1970: An oxygen tank aboard Apollo 13 explodes, putting the crew in great danger and causing major damage to the spacecraft while en route to the Moon.
1964: At the Academy Awards, Sidney Poitier becomes the first African-American male to win the Best Actor award for the 1963 film Lilies of the Field.
1960: The United States launches Transit 1-B, the world's first satellite navigation system.
1948: In an ambush, 78 Jewish doctors, nurses and medical students from Hadassah Hospital, and a British soldier, are massacred by Arabs in Sheikh Jarrah.
1945: World War II: Soviet and Bulgarian forces capture Vienna.
1945: World War II: German troops kill more than 1,000 political and military prisoners in Gardelegen, Germany.

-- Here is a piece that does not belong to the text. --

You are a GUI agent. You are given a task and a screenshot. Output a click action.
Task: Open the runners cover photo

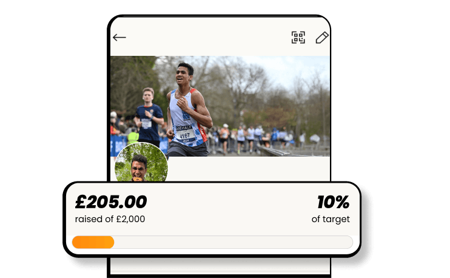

1943: World War II: The discovery of mass graves of Polish prisoners of war killed by Soviet forces in the Katyń Forest Massacre is announced, causing a diplomatic rift between the Polish government-in-exile in London from the Soviet Union, which denies responsibility.
1941: A Pact of neutrality between the USSR and Japan is signed.
1919: Eugene V. Debs is imprisoned at the Atlanta Federal Penitentiary in Atlanta, Georgia, for speaking out against the draft during World War I.
1919: Jallianwala Bagh massacre: British troops gun down at least 379 unarmed demonstrators in Amritsar, India; at least 1200 are wounded.